Geldmarktfonds sind Investmentfonds, die in kurzfristige (bis 12 Monate) laufende Anlagen von Geldmarkttiteln investieren, also vorrangig Rentenpapiere, Schuldverschreibungen oder Staatsanleihen. Vor allem institutionelle Anleger investieren in diese Fonds große Summen, private Anleger können sich in der Regel ohne oder mit nur sehr geringen Aufschlägen beteiligen.
Geldmarktfonds und Tagesgeld/Festgeld
Die Renditen von Geldmarktfonds, die börsentäglich gehandelt werden, liegen leicht über denen von Tagesgeld und manchmal sogar höher als Festgeld, dennoch bleibt das Geld wie bei einer Tagesgeldanlage ständig verfügbar. Das ist der größte Vorteil gegenüber der klassischen Tagesgeldanlage, allerdings handelt es sich hierbei um eine verkürzte Darstellung. Ein Fonds diversifiziert grundsätzlich in verschiedene Anlagemöglichkeiten, während ein Tagesgeldkonto ein klassisches Sparkonto darstellt, dessen Zinssatz lediglich vom allgemeinen Kapitalmarktzins abhängig gemacht wird. Im Übrigen schwanken deutsche Tagesgeldkonten wenig in ihren Zinssätzen, obgleich die Zinsen per se variabel sind (im Gegensatz zu Festgeldzinsen).

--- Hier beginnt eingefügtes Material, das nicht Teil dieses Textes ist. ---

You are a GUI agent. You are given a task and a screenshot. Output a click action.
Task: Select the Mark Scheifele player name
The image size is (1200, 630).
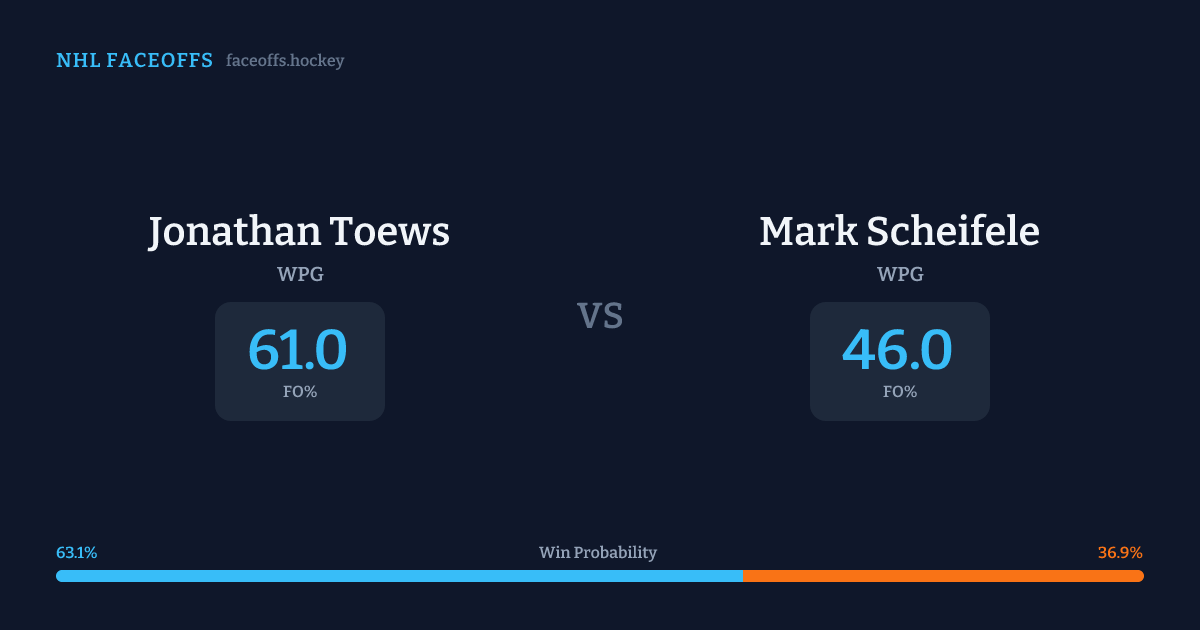pyautogui.click(x=899, y=232)
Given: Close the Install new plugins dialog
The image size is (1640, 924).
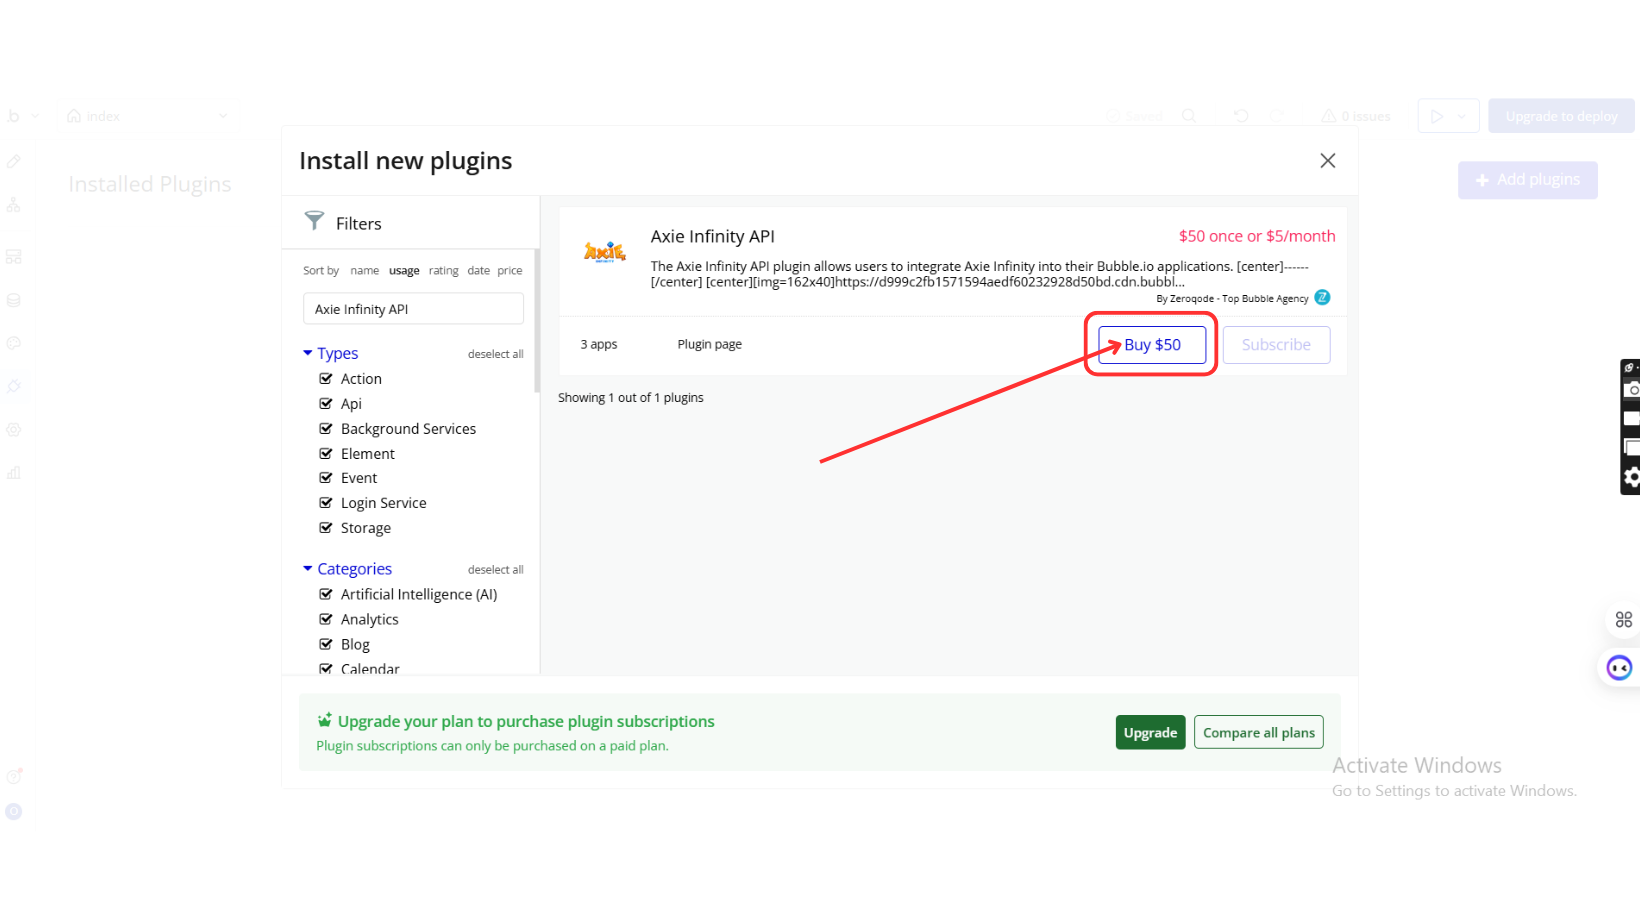Looking at the screenshot, I should click(x=1327, y=161).
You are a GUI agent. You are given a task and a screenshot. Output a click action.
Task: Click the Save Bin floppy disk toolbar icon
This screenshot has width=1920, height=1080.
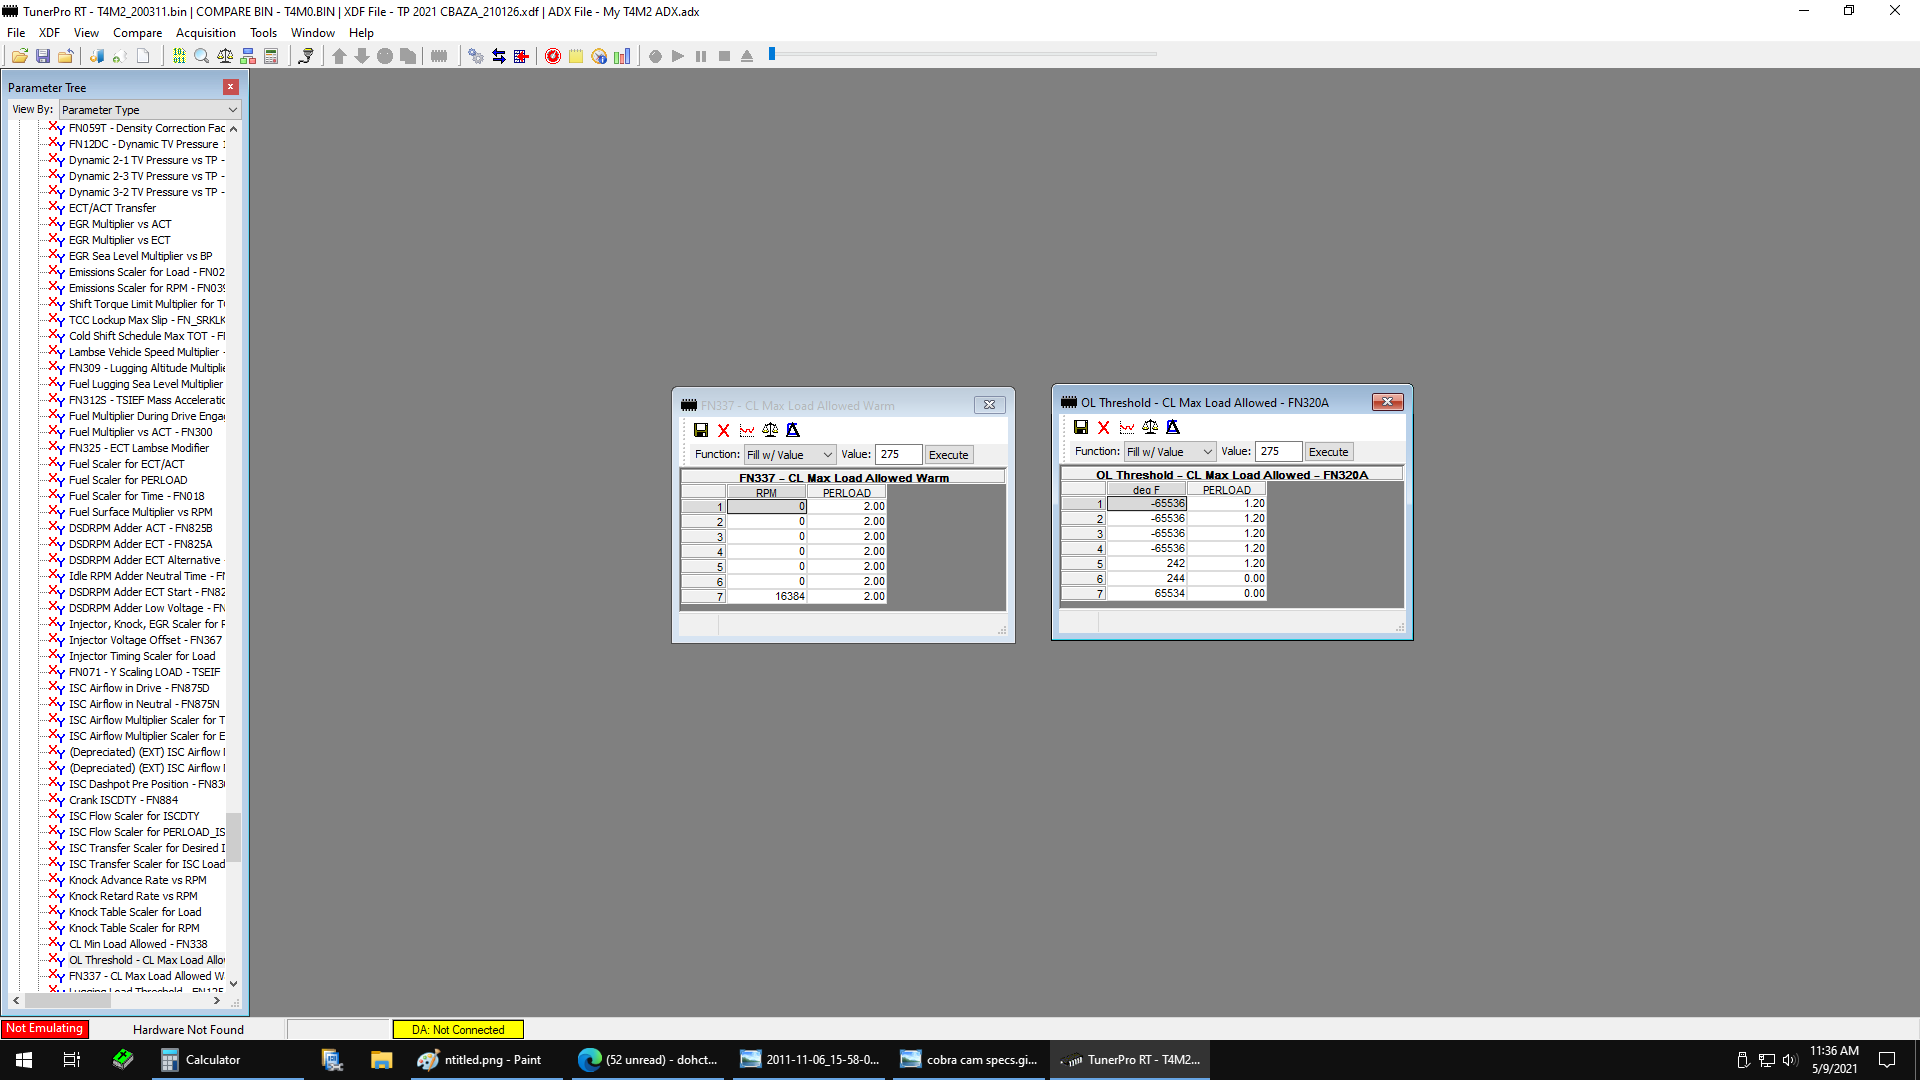(x=43, y=56)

Ein Geldmarktfonds könnte zum Beispiel einen Teil des Geldes in spanische oder italienische Staatsanleihen investieren, die (noch) als ausfallsicher gelten, aber wesentlich höher rentieren als zum Beispiel deutsche Staatsanleihen. Damit entstünden auch höhere Renditen, die unter Umständen das Festgeld schlagen können. Dennoch sind diese Renditen – fondstypisch – nicht sicher. Es handelt sich um einen Investmentfonds und kein Sparbuch (dem Fest- und Tagesgelder sehr ähnlich sind). Im Jahr 2011 wurden mit Geldmarktfonds durchschnittliche Renditen zwischen 3,00 bis 5,00 Prozent erzielt, also auf gutem Festgeldniveau und bisweilen leicht darüber.

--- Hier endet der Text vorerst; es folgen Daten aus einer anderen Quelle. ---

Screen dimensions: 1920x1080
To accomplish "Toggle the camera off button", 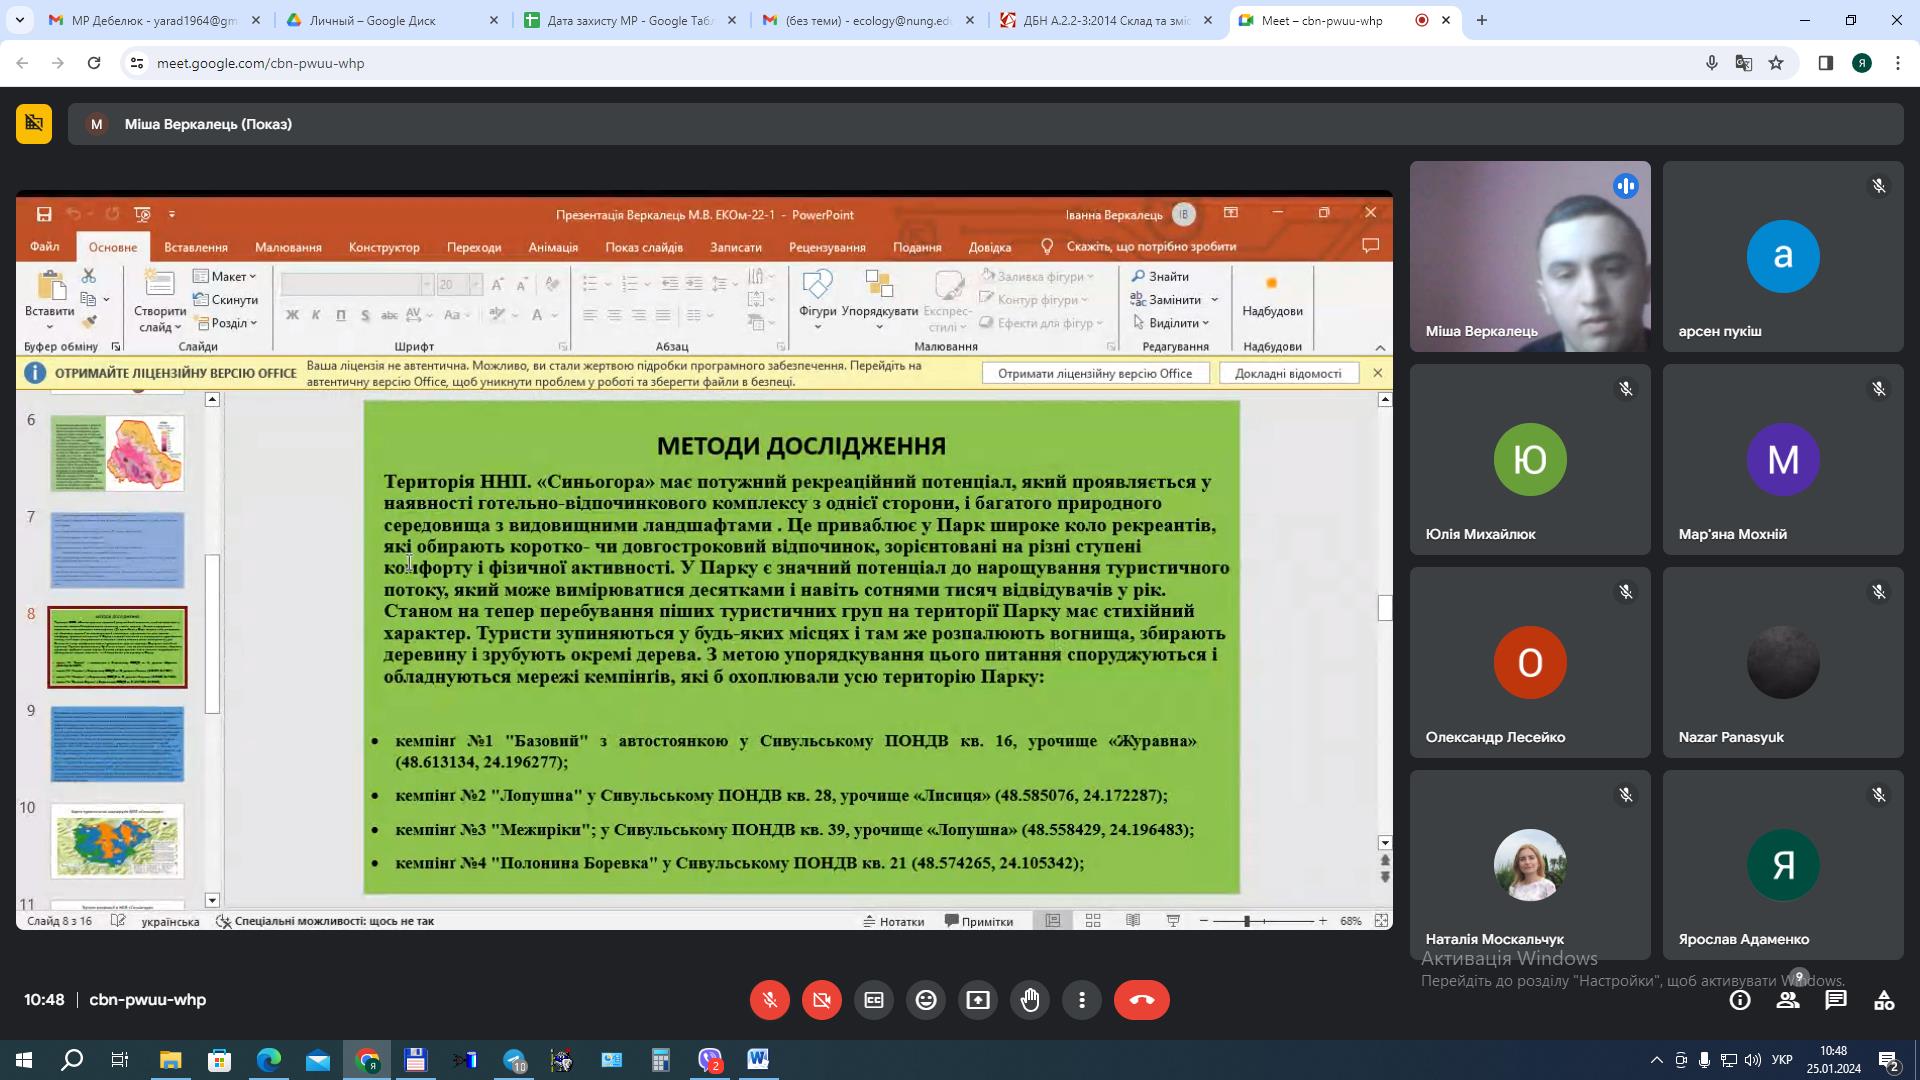I will click(822, 1000).
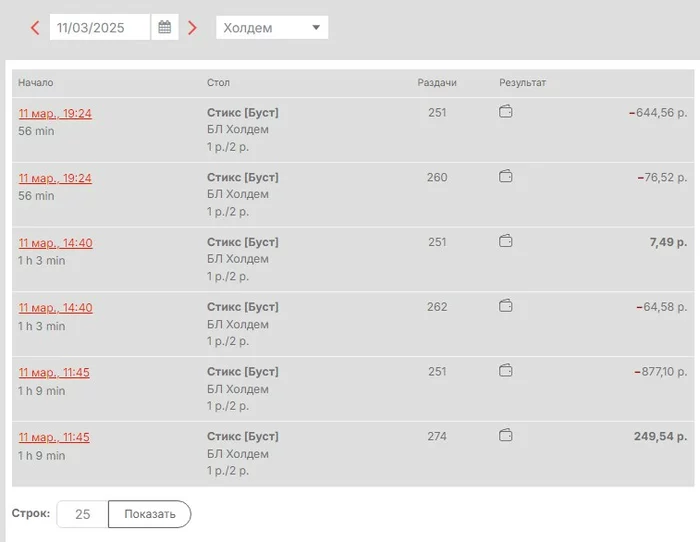Open the 19:24 session with 260 hands
The width and height of the screenshot is (700, 542).
click(55, 179)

Ausgabeaufschläge und Fondsentwicklung
Einige Geldmarktfonds verlangen Ausgabeaufschläge, andere nicht. Anleger, die ein kostenloses Wertpapierdepot besitzen, sollten nach Geldmarktfonds ohne Ausgabeaufschlag Ausschau halten. Des Weiteren wird eine Mindestanlage erwartet, die unterschiedlich ausfällt, oftmals liegt diese bei 1.000 bis 5.000 Euro. Dafür sind die Fondsentwicklungen sehr interessant, einige Geldmarktfonds rentieren schon bei der relativ kurzen Anlagedauer von zwei bis drei Jahren im deutlich zweistelligen Bereich (zwischen 10 bis 20 Prozent). Diese Anlagedauer bedeutet nicht, dass der Anleger sein Geld so lange liegen lassen muss, er kann es – wie beim Tagesgeld – jederzeit abziehen. Auch hat die Laufzeit des Fonds nichts mit der Laufzeit einzelner Papiere zu tun, das Fondsinvestment schichtet die Gelder thesaurierend in jeweils neue Papiere um, wenn einzelne Titel auslaufen. Das bedeutet, Grundkapital und Gewinne werden bei längerer Anlagedauer in neue Titel investiert, wobei diese Umschichtung und Neuinvestition von Gewinnen – die Thesaurierung – nicht der Spekulationssteuer unterliegt.